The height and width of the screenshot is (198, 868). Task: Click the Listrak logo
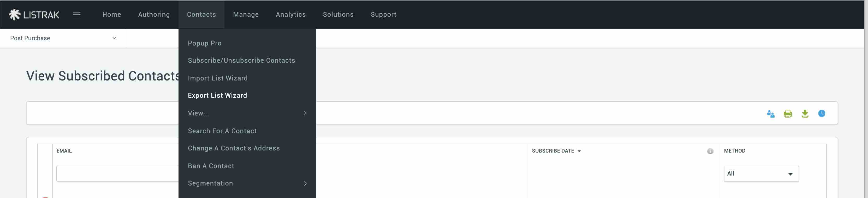34,14
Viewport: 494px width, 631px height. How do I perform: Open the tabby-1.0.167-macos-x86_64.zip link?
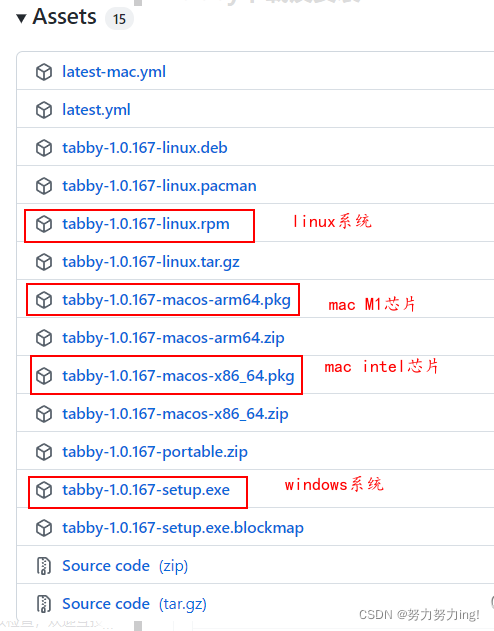[x=175, y=414]
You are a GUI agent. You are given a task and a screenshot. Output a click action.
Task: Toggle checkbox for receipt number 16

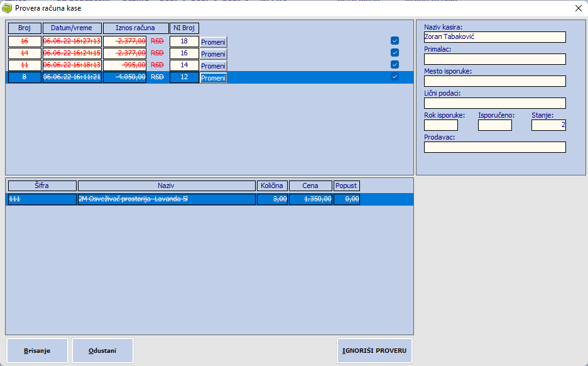(x=395, y=41)
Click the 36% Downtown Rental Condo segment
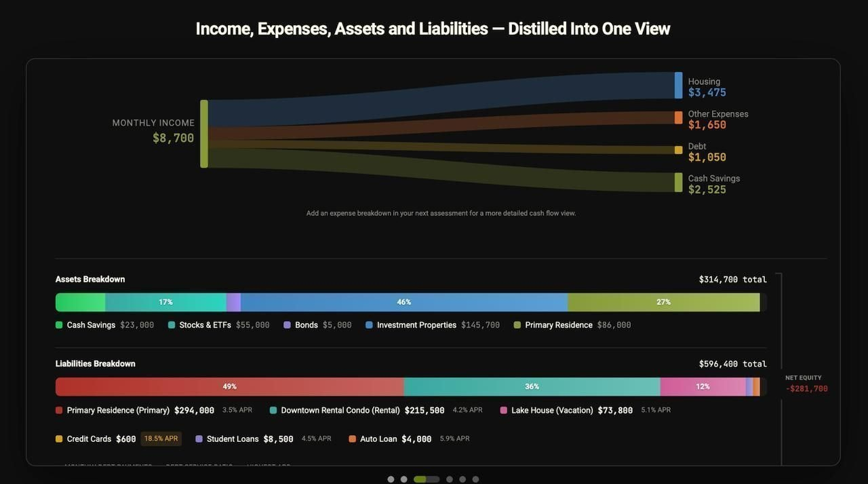Image resolution: width=868 pixels, height=484 pixels. pyautogui.click(x=532, y=387)

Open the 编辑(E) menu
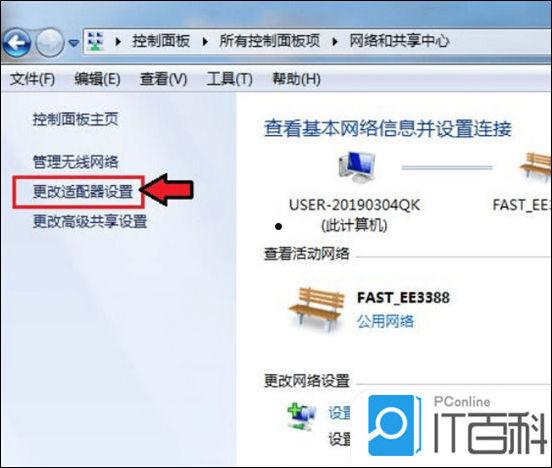pyautogui.click(x=98, y=79)
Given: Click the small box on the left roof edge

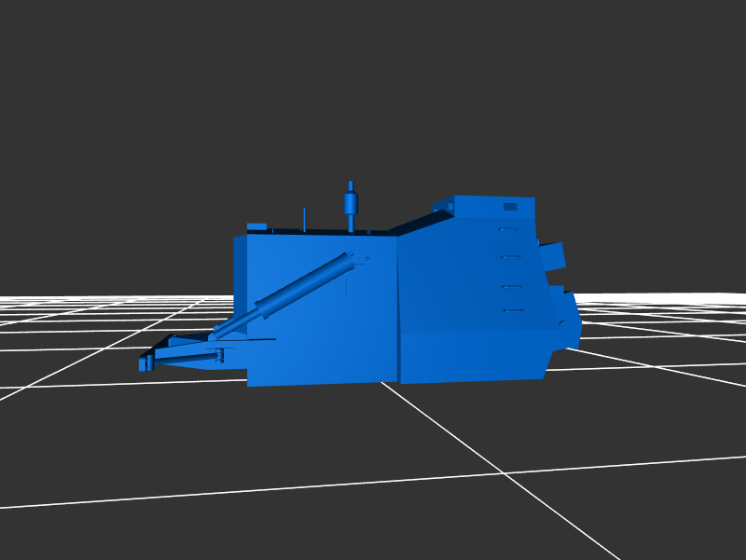Looking at the screenshot, I should pos(256,226).
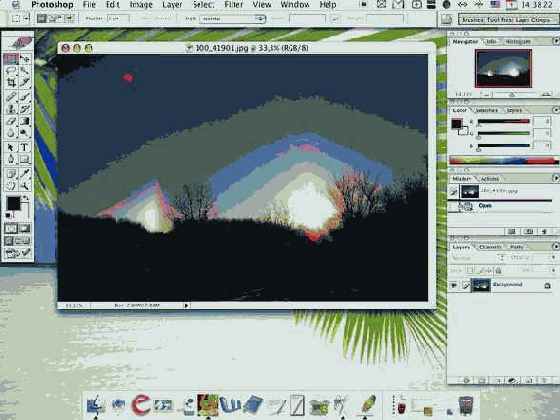Screen dimensions: 560x420
Task: Switch to the Channels tab
Action: tap(490, 247)
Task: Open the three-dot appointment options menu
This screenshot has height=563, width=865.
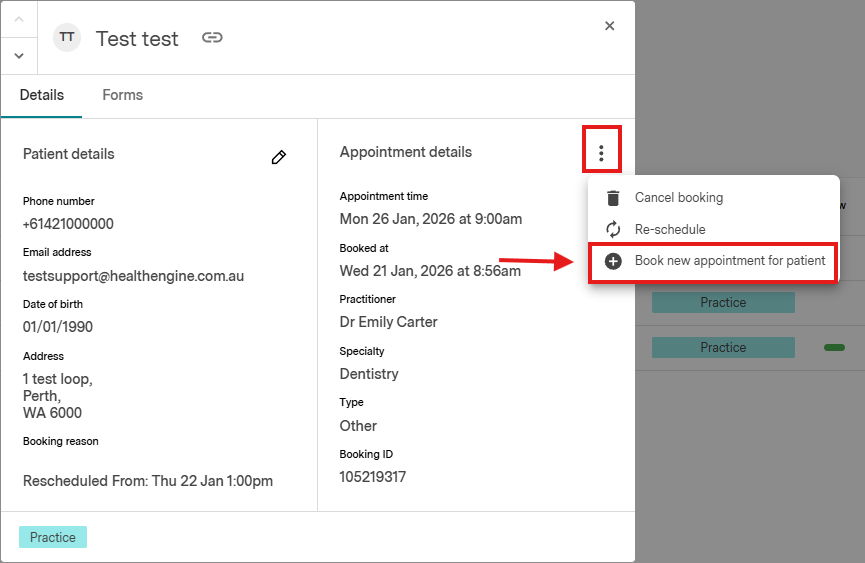Action: coord(601,153)
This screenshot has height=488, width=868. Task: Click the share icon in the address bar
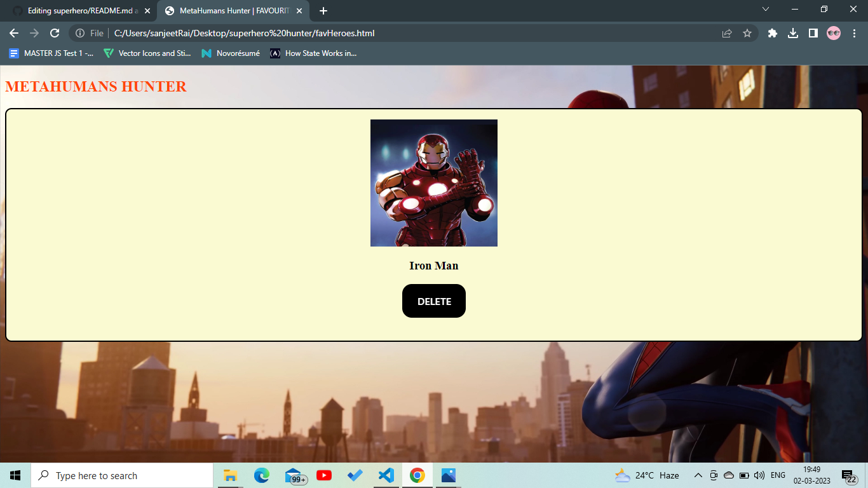point(726,33)
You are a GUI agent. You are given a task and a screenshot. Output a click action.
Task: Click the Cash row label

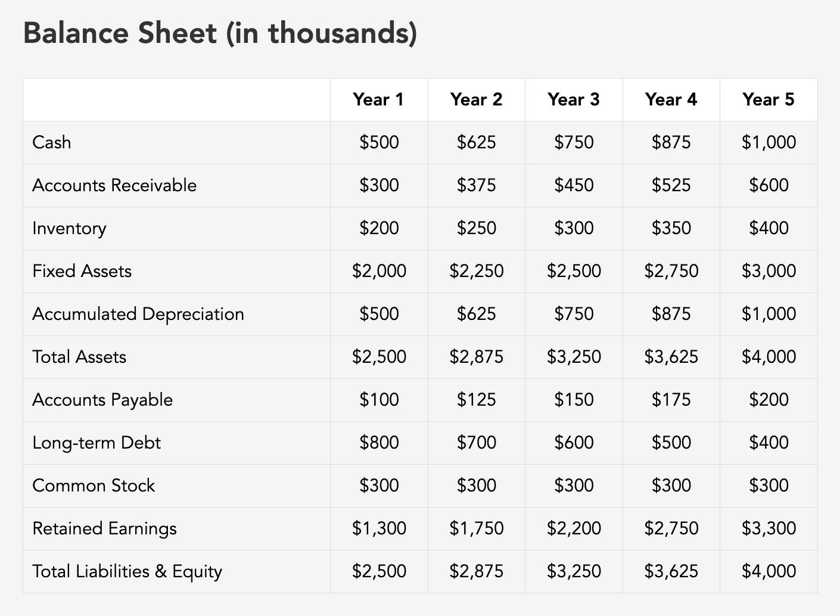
++++++++
## [REQUIRED ACTION]
In the listing, find the line containing "This screenshot has height=488, width=868." and repeat it and every later line through the last one, word for word, excluding the pictures.

## [RESPONSE]
This screenshot has height=488, width=868. Task: Click the share icon in the address bar
point(726,33)
You are a GUI agent. You are given a task and a screenshot. Output a click action.
Task: Click the Cash row label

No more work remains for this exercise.